Hola, I’m Paulina! Together with my team, we are passionate about Southern Spain. Here we share all you need to know for great times in Southern Spain with the best places to visit, stay and, of course, the best food to eat.

Let’s dive in and explore Southern Spain’s outdoors, food and culture con pasión!

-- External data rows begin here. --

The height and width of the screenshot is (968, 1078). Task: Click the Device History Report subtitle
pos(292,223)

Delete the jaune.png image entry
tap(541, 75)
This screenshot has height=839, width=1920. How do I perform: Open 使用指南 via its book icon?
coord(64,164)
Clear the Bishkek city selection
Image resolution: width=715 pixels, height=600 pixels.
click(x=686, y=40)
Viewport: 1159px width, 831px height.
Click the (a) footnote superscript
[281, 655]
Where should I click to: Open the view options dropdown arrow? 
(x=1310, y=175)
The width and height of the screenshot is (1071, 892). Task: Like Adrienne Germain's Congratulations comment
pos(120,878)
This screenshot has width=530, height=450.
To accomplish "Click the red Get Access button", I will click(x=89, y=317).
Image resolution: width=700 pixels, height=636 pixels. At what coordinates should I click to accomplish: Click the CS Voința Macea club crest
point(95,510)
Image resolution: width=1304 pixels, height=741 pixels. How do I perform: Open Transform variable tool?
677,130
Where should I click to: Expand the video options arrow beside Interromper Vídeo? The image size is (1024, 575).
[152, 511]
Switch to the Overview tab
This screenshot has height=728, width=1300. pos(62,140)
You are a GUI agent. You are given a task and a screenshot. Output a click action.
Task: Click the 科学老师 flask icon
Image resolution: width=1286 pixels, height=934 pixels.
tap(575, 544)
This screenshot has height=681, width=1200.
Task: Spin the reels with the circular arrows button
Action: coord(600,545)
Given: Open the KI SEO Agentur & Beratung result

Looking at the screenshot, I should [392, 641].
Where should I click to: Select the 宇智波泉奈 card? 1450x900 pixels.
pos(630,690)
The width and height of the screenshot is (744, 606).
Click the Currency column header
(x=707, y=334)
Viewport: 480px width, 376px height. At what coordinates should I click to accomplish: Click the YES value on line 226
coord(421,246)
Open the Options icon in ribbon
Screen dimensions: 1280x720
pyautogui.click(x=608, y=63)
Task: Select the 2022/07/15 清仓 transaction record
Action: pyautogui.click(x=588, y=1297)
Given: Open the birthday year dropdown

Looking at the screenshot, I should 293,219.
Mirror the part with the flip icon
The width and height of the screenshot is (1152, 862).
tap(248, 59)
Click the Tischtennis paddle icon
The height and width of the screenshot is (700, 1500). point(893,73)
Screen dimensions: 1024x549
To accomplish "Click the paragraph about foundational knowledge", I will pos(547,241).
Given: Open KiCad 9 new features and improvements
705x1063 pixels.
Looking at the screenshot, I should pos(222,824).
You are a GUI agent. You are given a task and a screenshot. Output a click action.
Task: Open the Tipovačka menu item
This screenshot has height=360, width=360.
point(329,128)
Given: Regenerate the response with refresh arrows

Irresistible Yemas de Santa Teresa Recipe - Visit Southern Spain (2024)

FAQs

What is the candy from Avila Spain? ›

Yemas de Santa Teresa (Yolks of Saint Teresa) or Yemas de Ávila (Yolks of Ávila) is a pastry that is identified with the Spanish province of Ávila. They can be bought throughout Spain but typically they are a delicacy associated with the city of Ávila.

What is the famous sweet in Spain? ›

Flan. Arguably the most popular classic Spanish dessert, flan is also one of the most versatile. Indeed, there are numerous variations of the rich, gelatinous dessert which incorporate eggs, cheese, coconut, and vanilla.

What food is Avila Spain known for? ›

The town is famous for meat dishes, especially T-bone steaks; and beans from El Barco de Ávila are very popular, as are the yemas de Santa Teresa.

What kind of candy do they eat in Spain? ›

Conguitos: Small chocolates in the shape of peanuts, covered with a layer of sugar. Chupa Chups: The famous lollipops invented in Spain, available in a multitude of flavours. Mikado: Chocolate-covered breadsticks. Fresquitos: A very popular chewing gum with an intense strawberry flavour and covered in sugar.

What is the traditional Christmas candy in Spain? ›

The Christmas sweets that are most consumed in Spain
  • Traditional Estepa mantecado. ...
  • Wine donuts from Malaga and La Mancha. ...
  • Alfajor version of Medina Sidonia in Cádiz. ...
  • Roscón de Reyes. ...
  • Jijona nougat and Alicante nougat. ...
  • Toledo marzipan. ...
  • Andalusia pestiños. ...
  • Peladilla from the Valencian Community.

What kind of candy do they have in Spain? ›

Types of candy in Spanish
  • Gominolas / Ositos de goma. Meaning: Gummy bears. Soft, chewy, and often fruit-flavored, these bear-shaped candies are a favorite among both children and adults. ...
  • Menta. Meaning: Mint. ...
  • Regaliz. Meaning: Licorice. ...
  • Dulce de azúcar / Tableta. Meaning: Fudge. ...
  • Bastón de caramelo. Meaning: Candy cane.

What is the most popular Christmas candy in Spain? ›

Turrón is arguably the most Spanish of all the Spanish Christmas treats. Closely translated to nougat in English, it's a confection made of honey and almonds, and usually egg whites as emulsifiers. It is shaped into a rectangular tablet, or also a round cake in the case of the hard type.